## EXERCISE
Give the following records again in full and without alteration.

## PROVIDED DATA
┌────────

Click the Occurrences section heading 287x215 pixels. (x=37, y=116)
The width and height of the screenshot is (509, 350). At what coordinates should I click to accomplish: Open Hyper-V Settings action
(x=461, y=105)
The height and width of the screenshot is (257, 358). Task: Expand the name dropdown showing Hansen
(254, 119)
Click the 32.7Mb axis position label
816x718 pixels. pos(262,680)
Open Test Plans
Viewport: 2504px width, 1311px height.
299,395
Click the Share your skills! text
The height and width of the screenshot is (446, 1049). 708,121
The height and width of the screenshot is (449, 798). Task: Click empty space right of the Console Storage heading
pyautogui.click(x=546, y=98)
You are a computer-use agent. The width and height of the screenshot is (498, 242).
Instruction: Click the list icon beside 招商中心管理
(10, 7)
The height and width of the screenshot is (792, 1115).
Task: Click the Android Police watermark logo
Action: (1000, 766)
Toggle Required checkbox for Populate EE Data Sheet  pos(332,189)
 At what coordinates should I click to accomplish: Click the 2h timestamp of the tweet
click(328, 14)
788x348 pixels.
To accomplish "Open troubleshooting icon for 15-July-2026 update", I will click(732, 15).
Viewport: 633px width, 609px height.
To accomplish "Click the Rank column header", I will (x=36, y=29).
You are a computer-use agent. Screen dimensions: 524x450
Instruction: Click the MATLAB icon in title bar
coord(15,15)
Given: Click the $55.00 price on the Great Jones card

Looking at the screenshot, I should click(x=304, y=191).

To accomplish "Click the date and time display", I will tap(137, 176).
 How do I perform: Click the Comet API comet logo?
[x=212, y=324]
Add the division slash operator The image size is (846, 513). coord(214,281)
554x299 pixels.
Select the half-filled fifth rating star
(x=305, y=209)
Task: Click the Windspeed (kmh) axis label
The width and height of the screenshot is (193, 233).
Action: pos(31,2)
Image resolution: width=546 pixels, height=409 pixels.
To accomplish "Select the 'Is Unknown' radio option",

└────────

## REPLY TO THE TASK
Click the Occurrences section heading 287x215 pixels. (x=37, y=116)
The width and height of the screenshot is (509, 350). At what coordinates should I click to accomplish: Open Hyper-V Settings action
(x=461, y=105)
The height and width of the screenshot is (257, 358). Task: Expand the name dropdown showing Hansen
(254, 119)
Click the 32.7Mb axis position label
816x718 pixels. pos(262,680)
Open Test Plans
Viewport: 2504px width, 1311px height.
299,395
Click the Share your skills! text
The height and width of the screenshot is (446, 1049). 708,121
The height and width of the screenshot is (449, 798). Task: Click empty space right of the Console Storage heading
pyautogui.click(x=546, y=98)
You are a computer-use agent. The width and height of the screenshot is (498, 242).
Instruction: Click the list icon beside 招商中心管理
(10, 7)
The height and width of the screenshot is (792, 1115).
Task: Click the Android Police watermark logo
Action: (1000, 766)
Toggle Required checkbox for Populate EE Data Sheet  pos(332,189)
 At what coordinates should I click to accomplish: Click the 2h timestamp of the tweet
click(328, 14)
788x348 pixels.
To accomplish "Open troubleshooting icon for 15-July-2026 update", I will click(732, 15).
Viewport: 633px width, 609px height.
To accomplish "Click the Rank column header", I will (x=36, y=29).
You are a computer-use agent. Screen dimensions: 524x450
Instruction: Click the MATLAB icon in title bar
coord(15,15)
Given: Click the $55.00 price on the Great Jones card

Looking at the screenshot, I should click(x=304, y=191).

To accomplish "Click the date and time display", I will tap(137, 176).
 How do I perform: Click the Comet API comet logo?
[x=212, y=324]
Add the division slash operator The image size is (846, 513). coord(214,281)
554x299 pixels.
Select the half-filled fifth rating star
(x=305, y=209)
Task: Click the Windspeed (kmh) axis label
The width and height of the screenshot is (193, 233).
Action: pos(31,2)
Image resolution: width=546 pixels, height=409 pixels.
To accomplish "Select the 'Is Unknown' radio option",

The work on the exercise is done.